- The task -
Reproduce the entries verbatim from the very beginning through the line that contains "Task: Click on", including that line and stopping there.

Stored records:
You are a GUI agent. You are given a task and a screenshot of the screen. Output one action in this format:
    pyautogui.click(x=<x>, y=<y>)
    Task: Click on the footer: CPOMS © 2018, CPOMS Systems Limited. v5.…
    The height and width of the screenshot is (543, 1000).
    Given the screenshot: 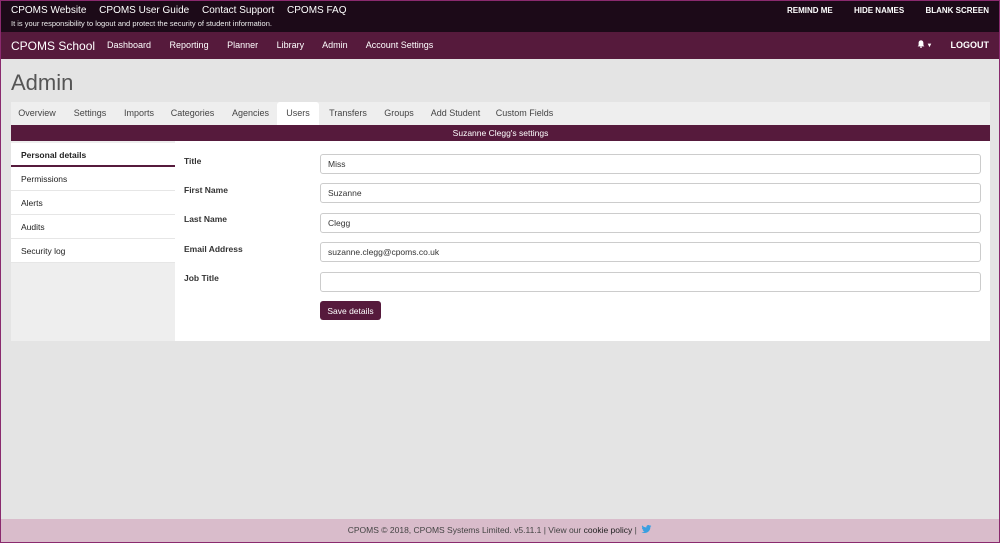 What is the action you would take?
    pyautogui.click(x=500, y=530)
    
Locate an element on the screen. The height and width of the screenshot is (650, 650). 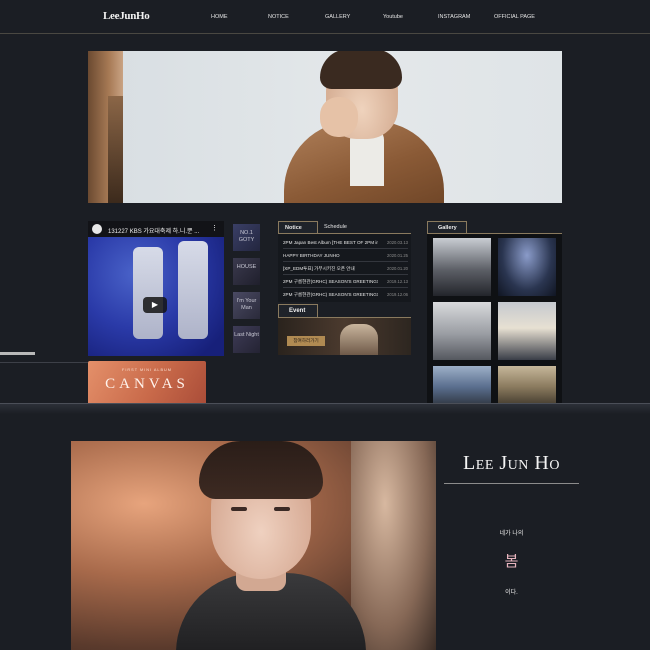
portrait-background is located at coordinates (394, 546).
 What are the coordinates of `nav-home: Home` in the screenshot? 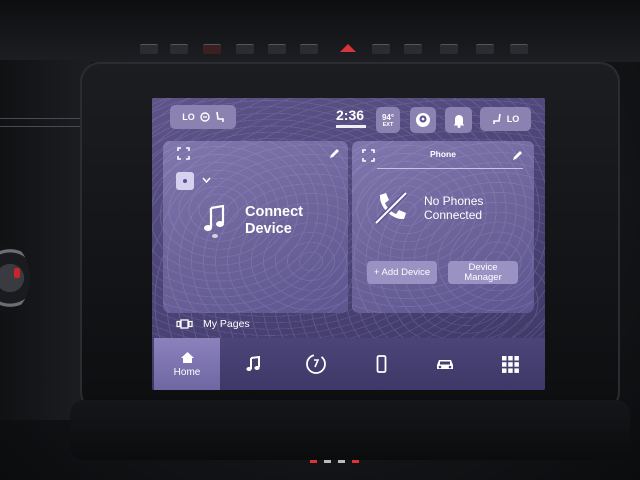 It's located at (187, 364).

- Response -
You are a GUI agent. You are given a task and a screenshot of the screen. Output one action in this format:
    pyautogui.click(x=<x>, y=<y>)
    Task: Click on the footer: CPOMS © 2018, CPOMS Systems Limited. v5.…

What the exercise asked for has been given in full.